Several researchers now use electrophysiology loggers to study sleep patterns in both captive (pool-based) and free-ranging walruses, in the water and on land. The results are fascinating and add a few new variations to what we already know about sleep physiology in pinnipeds. The main features of sleep in the walrus and most true seal species are quite similar. When sleeping in water, long apneas and immobility appear to be the norm. Walruses and the majority of true seal species inhabit polar seas and their sleep patterns allow them to sleep and survive in freezing conditions, especially since access to breathing holes in the ice are often limited and they are forced to spend much more time under the ice.

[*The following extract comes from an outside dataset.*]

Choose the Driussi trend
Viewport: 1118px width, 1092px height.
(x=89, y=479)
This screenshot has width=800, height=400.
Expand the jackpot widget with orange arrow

In the water, which is where 89% of the total time allotted to sleeping takes place, walrus predominantly sleep submerged at depth, either lying on the seafloor or floating with their head pointing downwards. Sleep duration is interrupted only briefly by the need to take a breath at the surface and check for predators. Sleeping in the water must be extremely comfortable for an animal that can weigh up to 4,400 pounds!

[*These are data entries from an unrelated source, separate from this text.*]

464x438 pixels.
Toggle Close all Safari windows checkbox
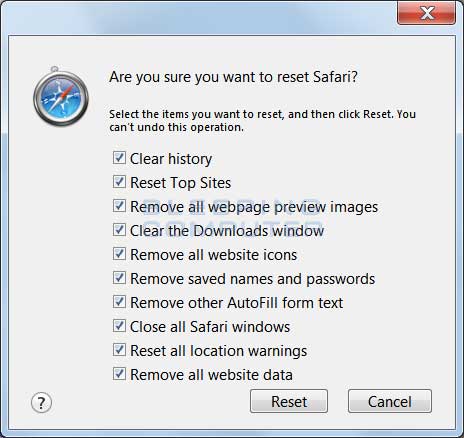point(119,326)
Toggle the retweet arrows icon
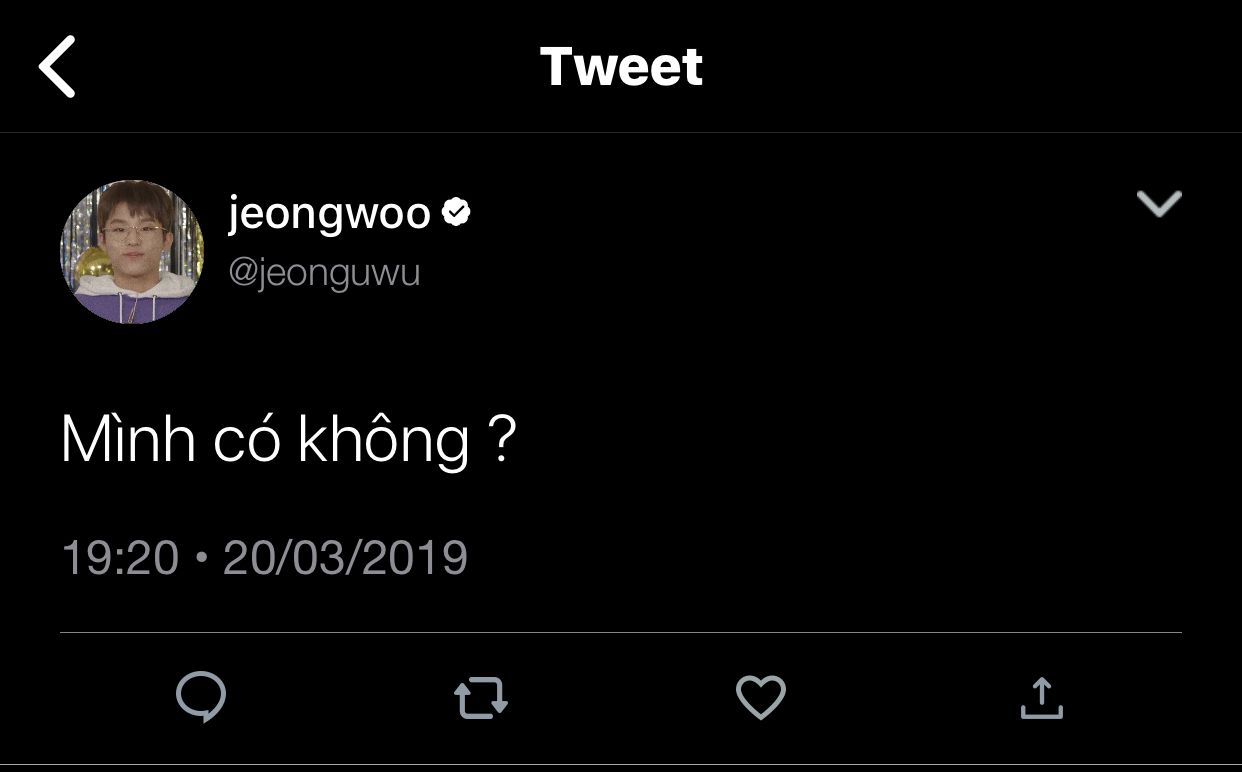This screenshot has width=1242, height=772. pos(481,698)
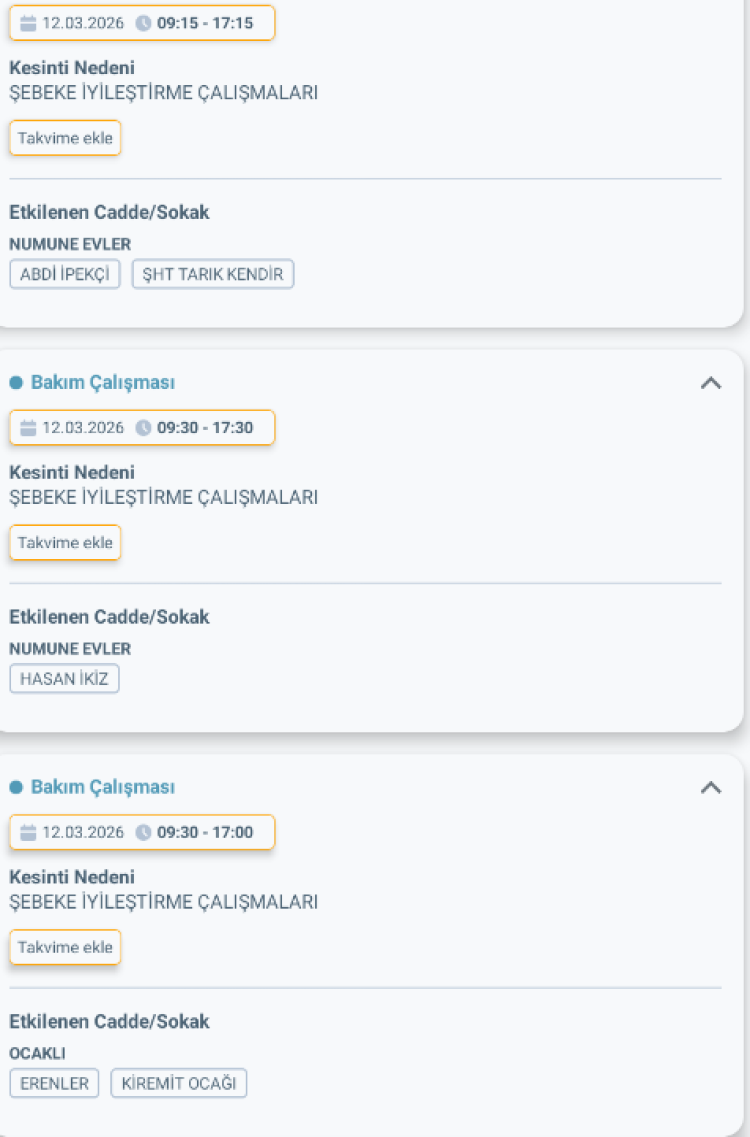Viewport: 750px width, 1137px height.
Task: Select the ERENLER street chip
Action: [54, 1083]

While sleeping at depth, walruses usually wake up slowly as they reach the surface to take a breath. When walruses sleep at the surface, their nostrils are generally held above the water and immersed during each breath pause. At the surface, breathing can be regular or interrupted at times, but apnea events were shorter (111–150 seconds on average), and when deeply submerged, apneas lasted about 220 seconds. In the walrus, EEG slow waves develop synchronously in both regions of the cerebral cortex involved in voluntary motor function (90% of SWS time when on land and 97% when in water). Short episodes of interhemispheric EEG asymmetry usually coincided with brief opening of one eye. The phrase “interhemispheric fissure” refers to the deep, longitudinal groove that separates the two cerebral hemispheres of the vertebrate brain.

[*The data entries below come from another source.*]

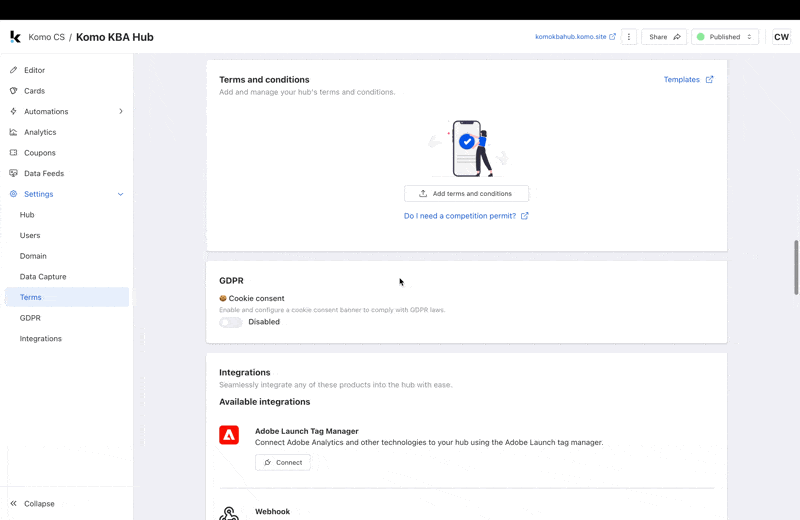Click the Data Feeds icon

(14, 173)
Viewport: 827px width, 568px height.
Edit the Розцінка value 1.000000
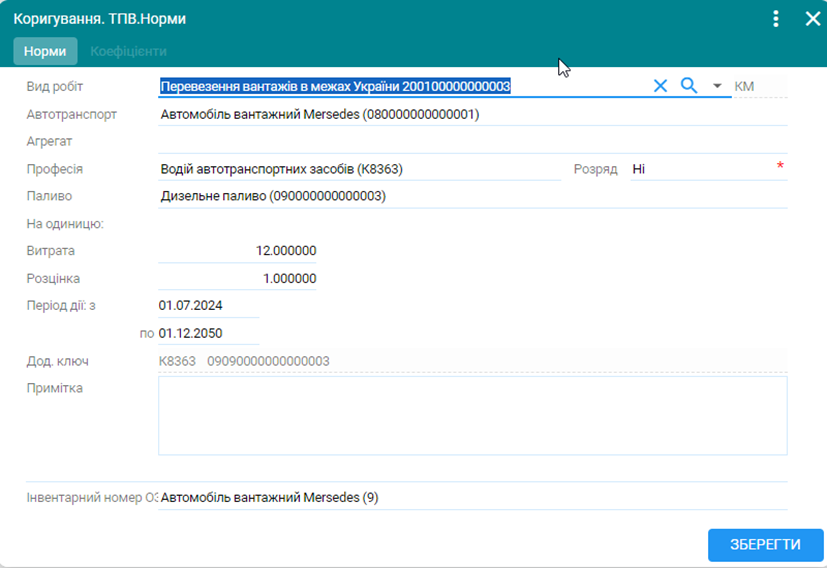(x=238, y=279)
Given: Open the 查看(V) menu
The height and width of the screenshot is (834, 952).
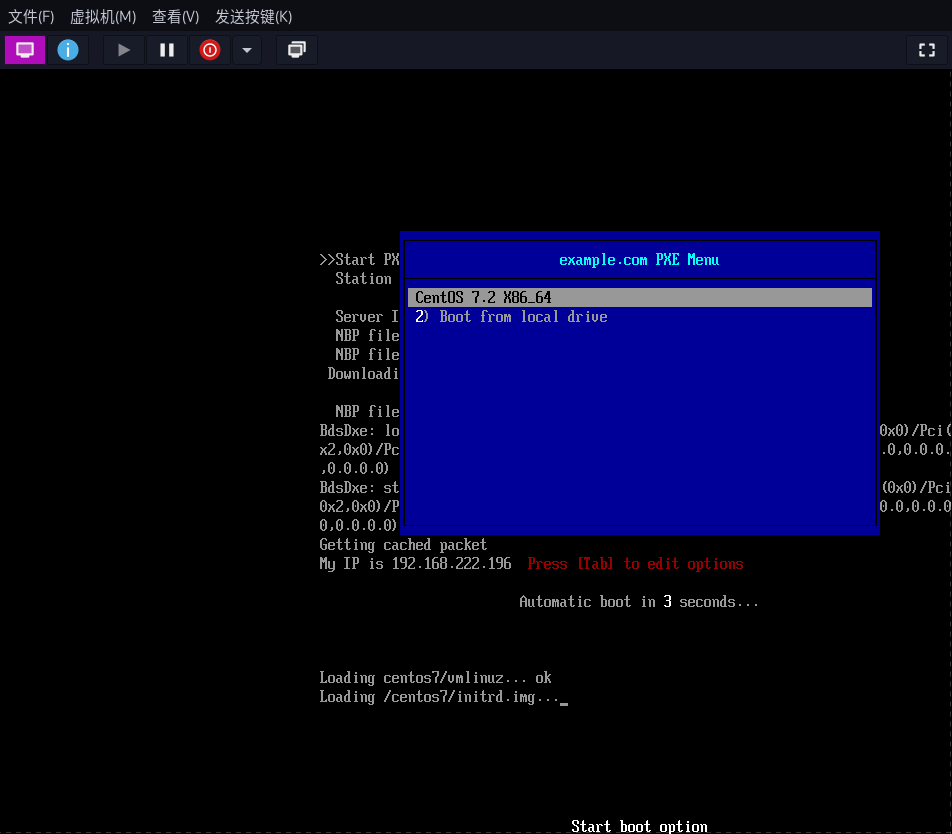Looking at the screenshot, I should coord(175,17).
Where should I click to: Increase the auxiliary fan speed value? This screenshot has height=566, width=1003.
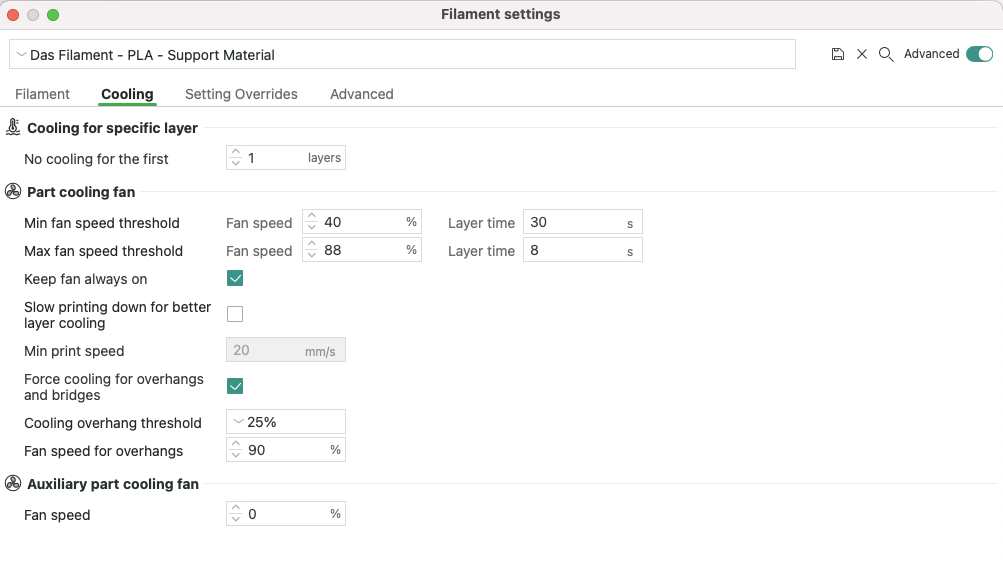tap(236, 509)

When on land, walruses tend to sleep on their side or their belly, and their breathing pattern remains regular during quiet wakefulness and SWS. Most interbreath intervals (95% of all pauses) ranged between 10 and 30 seconds. During REM sleep, their breathing becomes more sporadic, with apneas lasting up to 91 seconds and alternating with periods of regular breathing. Episodes of interhemispheric EEG asymmetry when sleeping ashore are also common. During this stage of sleep, the closed eye was always contralateral to the hemisphere with higher-voltage EEG slow waves, and the open eye was opposite to the hemisphere with low-voltage slow waves. As sleep progressed (as indicated by an increase in the amplitude of slow waves), the degree of EEG asymmetry gradually decreased and both eyes closed.